◆ **Brano da leggere**:
Uomini e no dei nostri tempi

Europa. Uomini e noDopo 70 anni di pace, noi europei, siamo sgomenti di fronte ai continui episodi di matrice terroristica. Che siano il frutto di un commando o di una spinta individuale, rimaniamo disorientati ed impauriti. Pensavamo di essere invincibili, di diffondere la “civiltà” in ogni dove; evidentemente non abbiamo fatto bene i nostri conti. Il progresso si arresta sulle sue innovazioni tecnologiche.

L’agile scambio di opinioni e slogan alimentano la propaganda del terrore su tutti i fronti;  E se, c’è un elemento di insegnamento che possiamo trarre  è proprio quello della caduta del mito dell’autoreferenzialità occidentale.

La paura soffoca la razionalità e l’intelligenza

Dunque, un’estate triste questa per un’ Europa piegata e straziata. Controlli capillari, rafforzamenti della vigilanza, presidi ovunque. Ma l’offensiva terroristica procede con la sua irrazionalità. Siamo ogni giorno a contatto con la paura e scaviamo dentro noi trincee invisibili ad occhio nudo. Tuttavia abbiamo il dovere di rifuggire da facili generalizzazioni che cercano di dare un volto a questo male che forse cela un antico malessere biologico, antropologico, culturale e politico.

Gli slogan soffiano sul fuoco di populismi e, richiamando l’orgoglio ferito, non fanno altro che alimentare la fucina dell’odio. Così, il vecchio continente resta sospeso sulle macerie di immortali nazionalismi che si nutrono di demagogie dannose e generatrici di in-civiltà. Prende forma così l’occidentale sperduto incapace di attenuare i pre-giudizi.

Il sistema Europa si interroga sulle falle del sistema di sicurezza. Ogni iniziativa di autocritica ha il dovere di interrogarsi su quale strategia globale realizzare per difendere la vera integrazione che non controlla, bensì  legittima le diversità. Questa la preghiera unanime poiché il sangue non ha colore.

◆ **Contenuto del dataset**:
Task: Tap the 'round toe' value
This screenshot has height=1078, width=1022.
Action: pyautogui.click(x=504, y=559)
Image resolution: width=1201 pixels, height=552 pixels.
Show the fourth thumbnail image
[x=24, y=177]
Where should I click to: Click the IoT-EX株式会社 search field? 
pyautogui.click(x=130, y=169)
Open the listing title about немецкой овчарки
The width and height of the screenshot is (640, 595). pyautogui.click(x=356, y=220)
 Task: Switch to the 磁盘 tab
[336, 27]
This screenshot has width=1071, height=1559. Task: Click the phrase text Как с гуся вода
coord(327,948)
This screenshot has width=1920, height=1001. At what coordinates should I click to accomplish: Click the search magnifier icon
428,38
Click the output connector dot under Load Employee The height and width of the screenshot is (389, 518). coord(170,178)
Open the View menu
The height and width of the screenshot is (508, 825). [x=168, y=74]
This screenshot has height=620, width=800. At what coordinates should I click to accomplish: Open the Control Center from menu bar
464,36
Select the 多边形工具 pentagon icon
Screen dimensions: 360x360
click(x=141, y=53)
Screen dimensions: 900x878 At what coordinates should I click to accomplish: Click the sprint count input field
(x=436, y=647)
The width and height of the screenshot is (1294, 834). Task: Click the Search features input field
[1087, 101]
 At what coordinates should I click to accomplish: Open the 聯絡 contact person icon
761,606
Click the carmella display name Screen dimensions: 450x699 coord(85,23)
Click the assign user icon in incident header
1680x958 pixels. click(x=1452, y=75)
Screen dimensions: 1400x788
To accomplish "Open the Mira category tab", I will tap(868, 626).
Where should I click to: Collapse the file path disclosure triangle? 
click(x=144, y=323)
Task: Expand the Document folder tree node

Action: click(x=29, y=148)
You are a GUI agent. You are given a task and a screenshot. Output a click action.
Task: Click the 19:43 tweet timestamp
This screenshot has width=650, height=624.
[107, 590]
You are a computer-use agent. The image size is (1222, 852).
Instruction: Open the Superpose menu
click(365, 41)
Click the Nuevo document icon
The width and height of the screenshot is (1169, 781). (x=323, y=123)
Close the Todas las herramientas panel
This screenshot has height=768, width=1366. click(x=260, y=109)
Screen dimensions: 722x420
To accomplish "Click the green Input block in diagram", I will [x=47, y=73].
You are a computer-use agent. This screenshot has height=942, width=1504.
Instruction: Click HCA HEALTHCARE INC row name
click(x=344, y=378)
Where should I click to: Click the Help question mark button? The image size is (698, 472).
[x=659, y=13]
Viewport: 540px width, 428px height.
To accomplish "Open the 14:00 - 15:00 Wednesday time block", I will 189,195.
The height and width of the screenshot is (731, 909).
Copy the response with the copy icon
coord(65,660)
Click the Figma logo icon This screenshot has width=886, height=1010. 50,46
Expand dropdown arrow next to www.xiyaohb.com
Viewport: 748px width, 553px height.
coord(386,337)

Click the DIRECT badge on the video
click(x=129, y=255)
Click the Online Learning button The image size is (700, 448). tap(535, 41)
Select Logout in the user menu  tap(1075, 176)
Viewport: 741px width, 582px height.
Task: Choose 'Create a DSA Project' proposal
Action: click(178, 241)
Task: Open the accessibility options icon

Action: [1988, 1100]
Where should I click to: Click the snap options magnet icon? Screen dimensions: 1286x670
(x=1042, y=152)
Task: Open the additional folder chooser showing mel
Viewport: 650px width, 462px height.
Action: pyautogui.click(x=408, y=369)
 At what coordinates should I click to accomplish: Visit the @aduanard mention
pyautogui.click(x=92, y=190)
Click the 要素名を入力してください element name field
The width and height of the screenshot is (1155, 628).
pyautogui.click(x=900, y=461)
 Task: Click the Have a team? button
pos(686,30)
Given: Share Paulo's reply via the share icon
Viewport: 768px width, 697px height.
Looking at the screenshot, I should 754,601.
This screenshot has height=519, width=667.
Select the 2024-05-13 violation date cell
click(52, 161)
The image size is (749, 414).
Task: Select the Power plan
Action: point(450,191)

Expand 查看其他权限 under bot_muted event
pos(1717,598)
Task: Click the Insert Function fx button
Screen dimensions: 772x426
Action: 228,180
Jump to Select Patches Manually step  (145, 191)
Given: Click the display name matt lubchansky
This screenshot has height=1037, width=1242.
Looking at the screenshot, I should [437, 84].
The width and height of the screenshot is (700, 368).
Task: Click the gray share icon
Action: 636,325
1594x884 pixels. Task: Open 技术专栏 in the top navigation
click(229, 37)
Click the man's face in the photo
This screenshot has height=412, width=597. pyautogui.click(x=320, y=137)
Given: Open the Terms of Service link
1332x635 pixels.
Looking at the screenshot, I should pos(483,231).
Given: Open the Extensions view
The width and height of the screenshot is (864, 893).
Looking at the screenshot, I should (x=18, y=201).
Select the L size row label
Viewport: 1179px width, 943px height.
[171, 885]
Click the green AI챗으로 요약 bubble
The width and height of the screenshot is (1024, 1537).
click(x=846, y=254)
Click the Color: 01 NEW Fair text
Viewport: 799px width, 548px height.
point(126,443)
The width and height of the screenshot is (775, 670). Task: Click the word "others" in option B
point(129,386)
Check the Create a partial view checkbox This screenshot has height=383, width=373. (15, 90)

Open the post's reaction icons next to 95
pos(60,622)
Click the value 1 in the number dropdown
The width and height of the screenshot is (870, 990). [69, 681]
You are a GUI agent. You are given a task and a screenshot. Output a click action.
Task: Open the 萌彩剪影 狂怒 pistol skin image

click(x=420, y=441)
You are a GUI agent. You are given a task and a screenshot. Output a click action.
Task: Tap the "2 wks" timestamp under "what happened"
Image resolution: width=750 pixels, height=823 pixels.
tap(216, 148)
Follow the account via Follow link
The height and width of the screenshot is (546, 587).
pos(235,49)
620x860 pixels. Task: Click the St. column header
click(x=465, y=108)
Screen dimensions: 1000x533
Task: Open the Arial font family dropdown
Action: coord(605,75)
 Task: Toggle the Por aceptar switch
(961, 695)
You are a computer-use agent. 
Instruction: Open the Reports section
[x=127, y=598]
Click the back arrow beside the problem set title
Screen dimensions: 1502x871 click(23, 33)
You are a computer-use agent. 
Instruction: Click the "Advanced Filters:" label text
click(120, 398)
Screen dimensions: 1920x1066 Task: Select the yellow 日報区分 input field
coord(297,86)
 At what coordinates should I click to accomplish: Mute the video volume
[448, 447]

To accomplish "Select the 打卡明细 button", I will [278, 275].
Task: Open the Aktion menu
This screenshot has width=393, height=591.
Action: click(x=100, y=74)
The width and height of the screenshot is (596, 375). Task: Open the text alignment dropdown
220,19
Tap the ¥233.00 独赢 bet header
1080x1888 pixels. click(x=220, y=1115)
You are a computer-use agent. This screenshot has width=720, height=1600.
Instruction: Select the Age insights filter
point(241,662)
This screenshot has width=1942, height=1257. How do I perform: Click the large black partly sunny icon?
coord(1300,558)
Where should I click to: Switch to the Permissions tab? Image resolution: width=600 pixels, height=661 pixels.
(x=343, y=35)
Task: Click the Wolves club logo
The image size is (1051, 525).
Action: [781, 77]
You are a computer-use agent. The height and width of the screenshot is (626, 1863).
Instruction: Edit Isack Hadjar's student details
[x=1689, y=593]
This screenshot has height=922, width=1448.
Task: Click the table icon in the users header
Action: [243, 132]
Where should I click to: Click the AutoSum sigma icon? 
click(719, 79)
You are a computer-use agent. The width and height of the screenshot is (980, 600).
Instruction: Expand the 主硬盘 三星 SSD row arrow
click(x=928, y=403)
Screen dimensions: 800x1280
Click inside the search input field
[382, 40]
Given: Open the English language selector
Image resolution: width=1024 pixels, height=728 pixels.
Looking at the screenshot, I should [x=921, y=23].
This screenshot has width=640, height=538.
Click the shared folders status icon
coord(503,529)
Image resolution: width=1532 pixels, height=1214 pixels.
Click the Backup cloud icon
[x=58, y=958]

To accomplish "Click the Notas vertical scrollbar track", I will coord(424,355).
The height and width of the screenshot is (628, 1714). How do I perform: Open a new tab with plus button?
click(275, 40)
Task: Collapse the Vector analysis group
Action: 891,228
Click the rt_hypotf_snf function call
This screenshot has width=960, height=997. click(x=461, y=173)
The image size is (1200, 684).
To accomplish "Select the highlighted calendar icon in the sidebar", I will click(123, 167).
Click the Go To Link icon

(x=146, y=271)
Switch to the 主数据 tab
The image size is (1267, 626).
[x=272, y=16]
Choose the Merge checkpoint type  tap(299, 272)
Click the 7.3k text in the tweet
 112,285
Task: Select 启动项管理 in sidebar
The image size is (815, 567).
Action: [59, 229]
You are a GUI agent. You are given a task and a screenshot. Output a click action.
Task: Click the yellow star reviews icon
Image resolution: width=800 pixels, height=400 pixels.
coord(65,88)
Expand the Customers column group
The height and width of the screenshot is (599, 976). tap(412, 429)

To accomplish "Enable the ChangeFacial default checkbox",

◆ **Istruzioni**:
#1 Riscrivi il passo del brano sul terrorismo in Europa che comincia con le parole "Dunque, un’estate triste" e si chiude con "culturale e politico.", sostituendo "trincee" con "barriere".
#2 Nel brano sul terrorismo in Europa, quali aggettivi accompagnano le parole "antico malessere"? Elencali tutti.
#3 Prosegui il brano sul terrorismo in Europa a partire dalla sua ultima frase.

◆ **Risposte**:
#1
Dunque, un’estate triste questa per un’ Europa piegata e straziata. Controlli capillari, rafforzamenti della vigilanza, presidi ovunque. Ma l’offensiva terroristica procede con la sua irrazionalità. Siamo ogni giorno a contatto con la paura e scaviamo dentro noi barriere invisibili ad occhio nudo. Tuttavia abbiamo il dovere di rifuggire da facili generalizzazioni che cercano di dare un volto a questo male che forse cela un antico malessere biologico, antropologico, culturale e politico.

#2 biologico, antropologico, culturale, politico

#3
Il panico, una nuova consuetudine. Colpisce il dramma di Nizza con le sue 84 vittime, i 90 feriti di cui almeno 54 bambini. Quanti italiani? L’Unità di crisi della Farnesina ancora non fornisce dati sensibili. Quanti tedeschi? Quanti inglesi? 265 vittime in Turchia per il tentativo di colpo di Stato.

E quante altre vittime sul continente africano, asiatico, mediorientale, 292 le vittime per il recente attentato a Bagdad,  quanti caduti nel mare della speranza per sfuggire alle guerre? Eppure le salme straziate, talvolta dimenticate non hanno nazionalità; la morte non conosce confini, banali artefizi dell’umano ingegno. Immagini che mostrano l’orrore della morte sopraggiunta in momenti di svago, di lavoro, di terrena normalità.

Noi figli dell’Europa della pace

Viene in mente un libro di Elio Vittorini Uomini e no. Un testo che descrive la brutalità del secondo conflitto mondiale. La penna dello scrittore descrive con fermo realismo corpi falciati, dilaniati, caduti come birilli e abbandonati sulle strade fra i passi di chi, ancora vivo, continua il suo cammino. Tutto in guerra sembrava plausibile, possibile.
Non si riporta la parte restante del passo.